Rewrite the part of the listing that opens with the line containing "Viewport: 2044px width, 1806px height." and runs through the end of the listing, requests included, offsetting every coordinate in its answers by -35. Leave the pictures out.
************
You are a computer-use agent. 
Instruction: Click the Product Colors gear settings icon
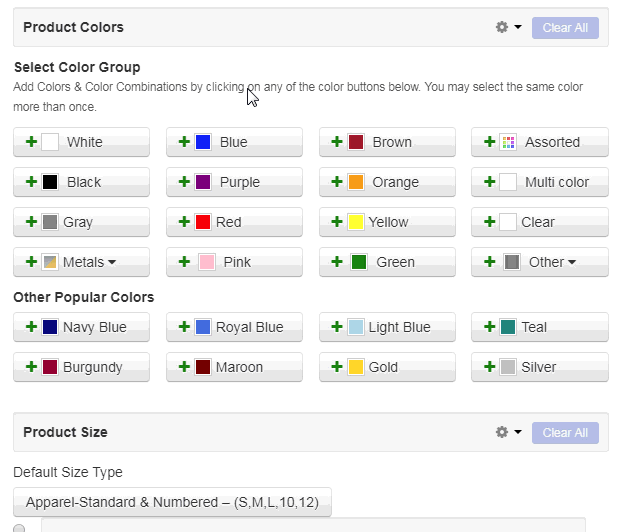(502, 27)
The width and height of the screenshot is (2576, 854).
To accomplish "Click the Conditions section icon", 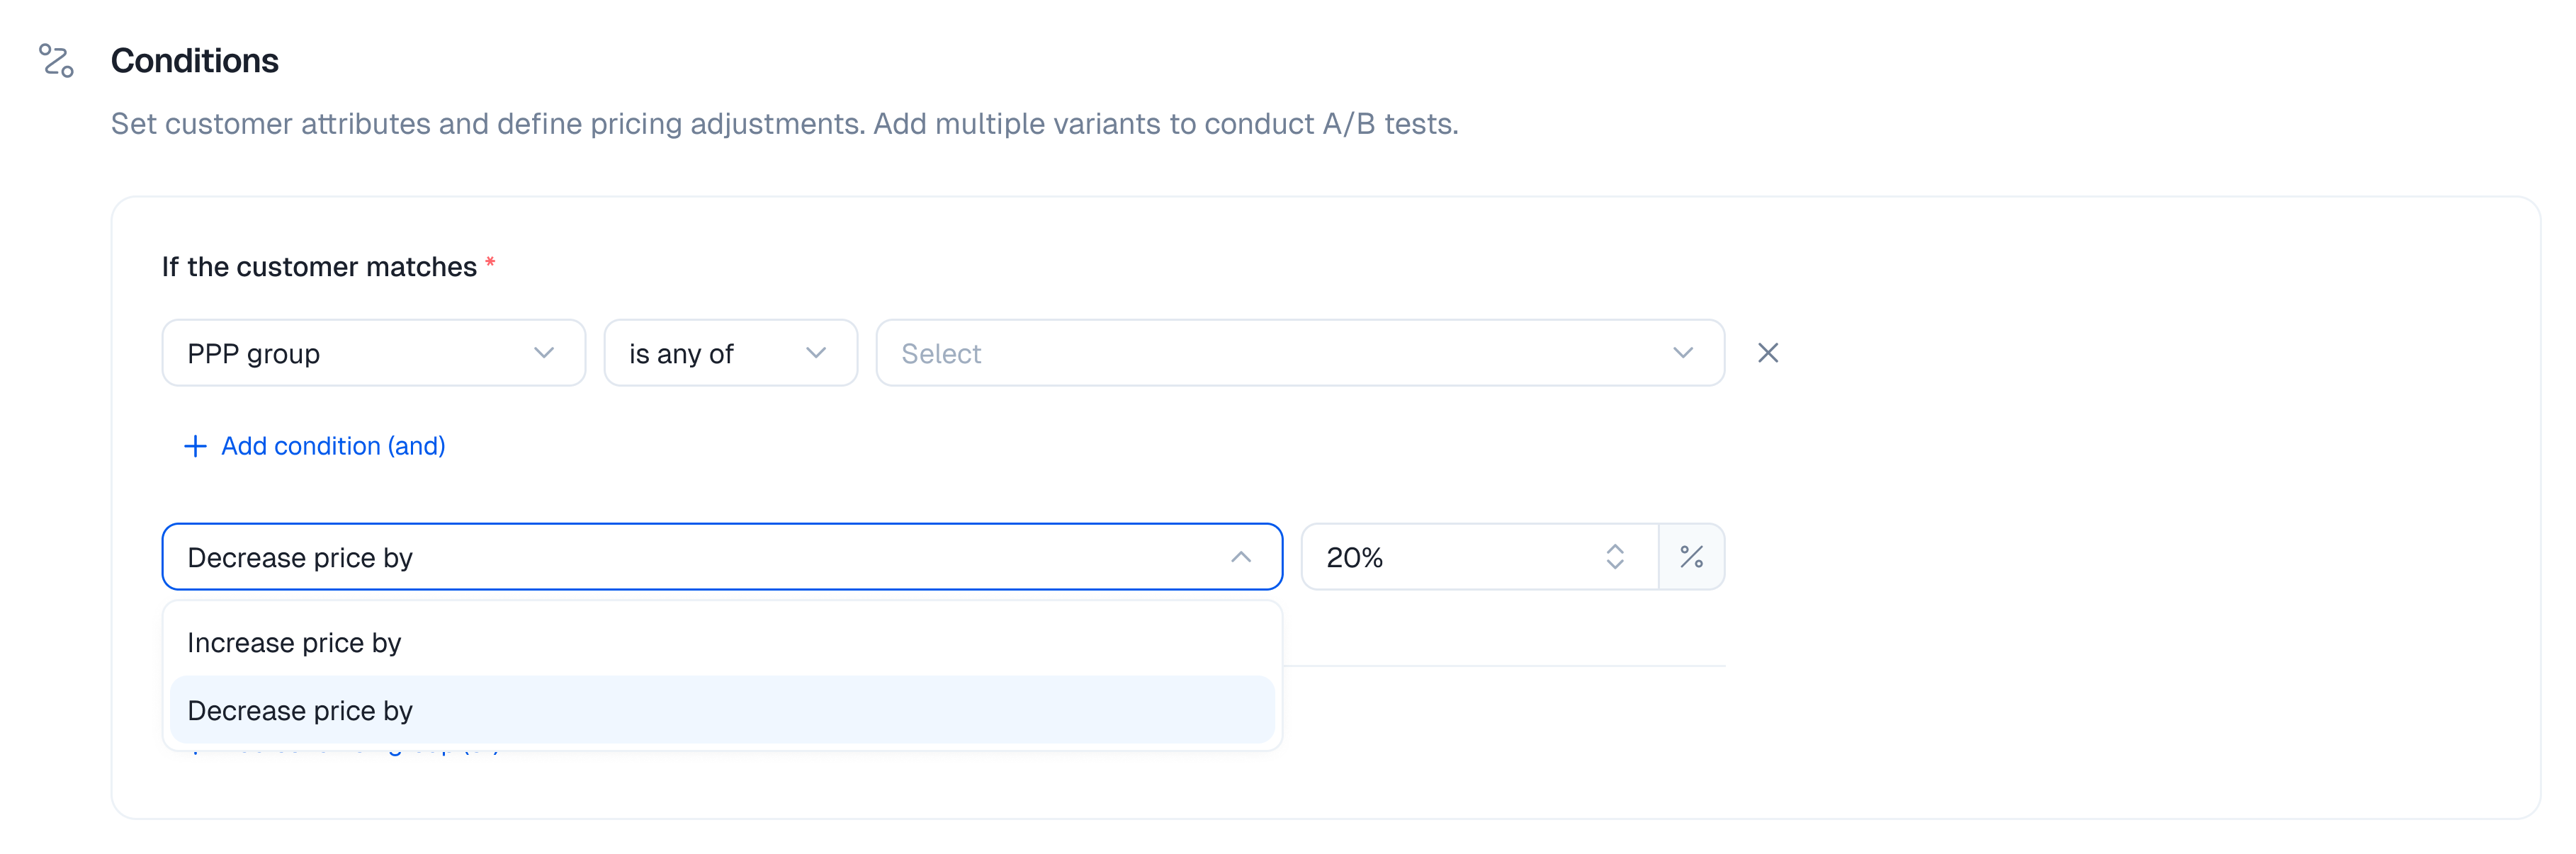I will point(56,60).
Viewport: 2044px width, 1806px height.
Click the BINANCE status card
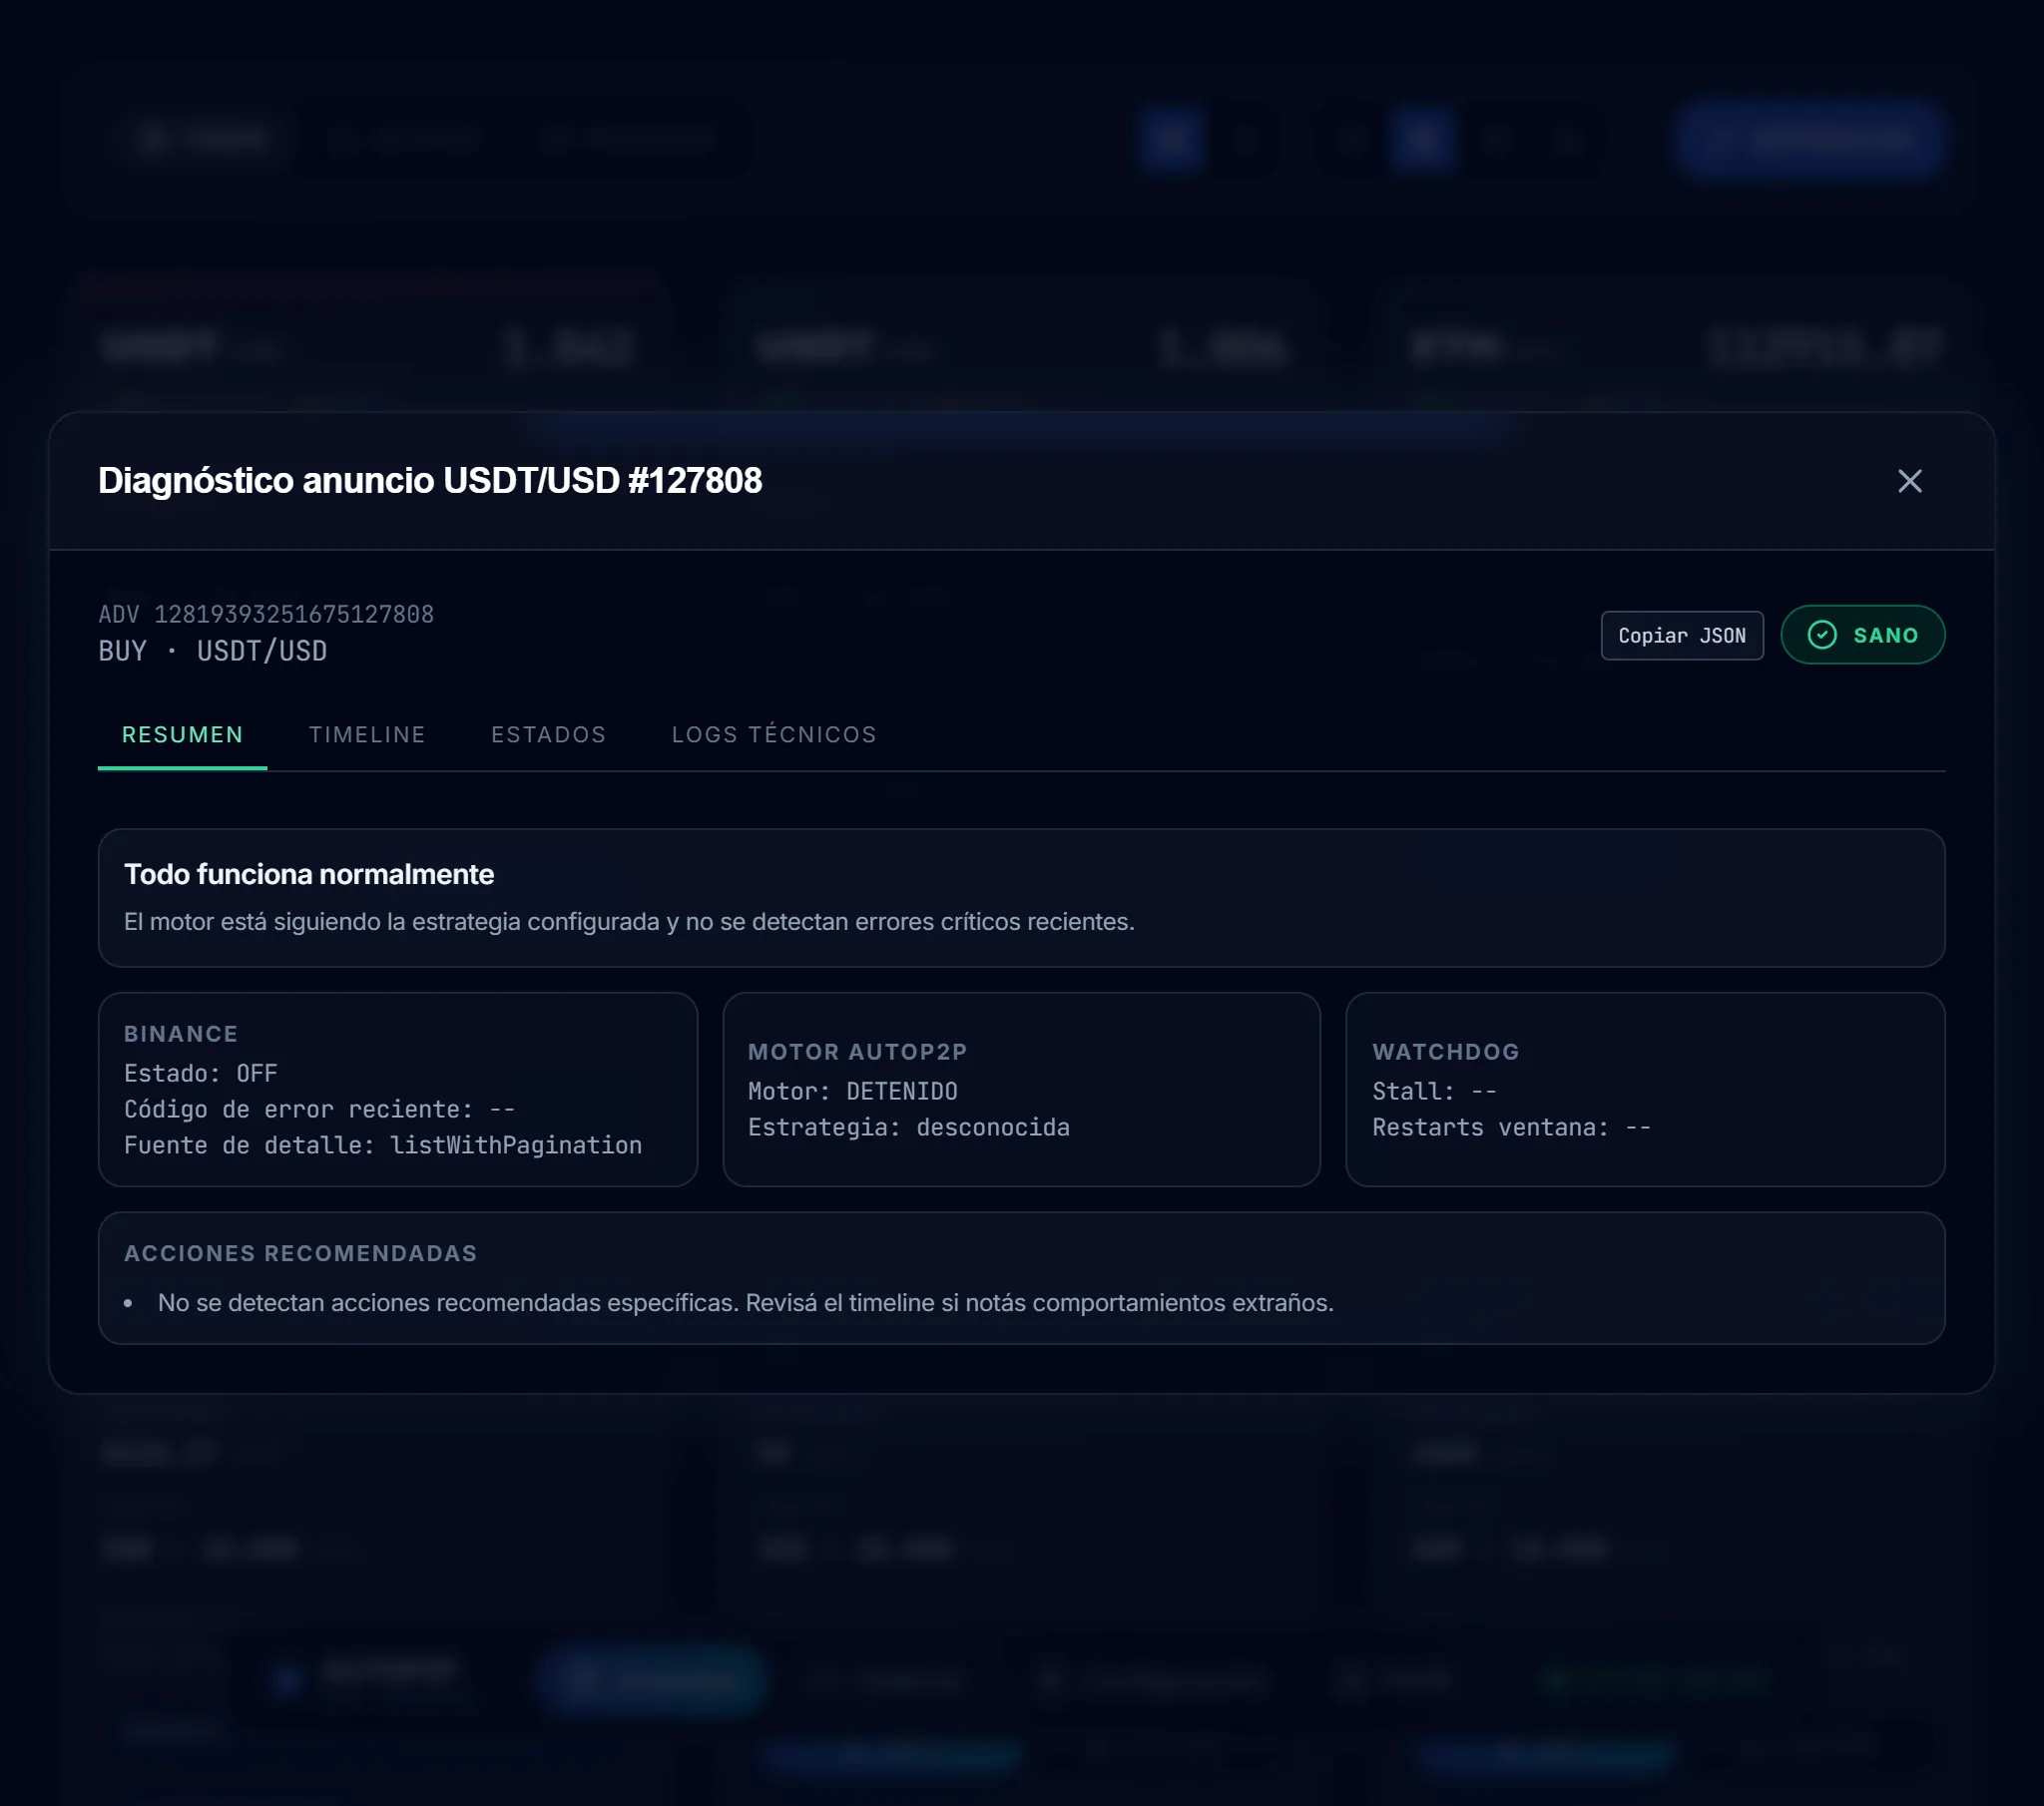point(398,1090)
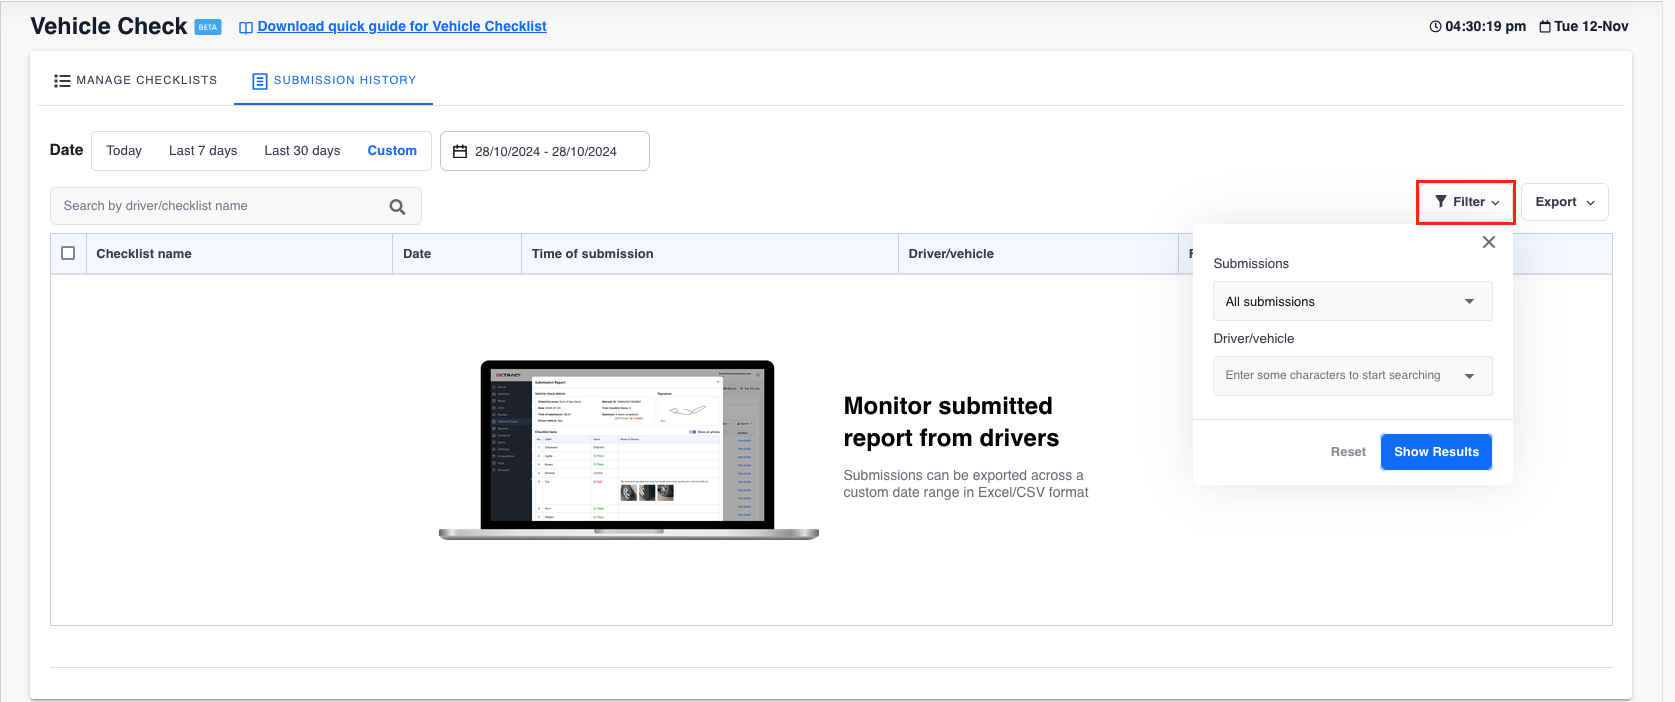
************
_Solution for this exercise_.
Viewport: 2044px width, 1806px height.
Click the BINANCE status card
point(363,1055)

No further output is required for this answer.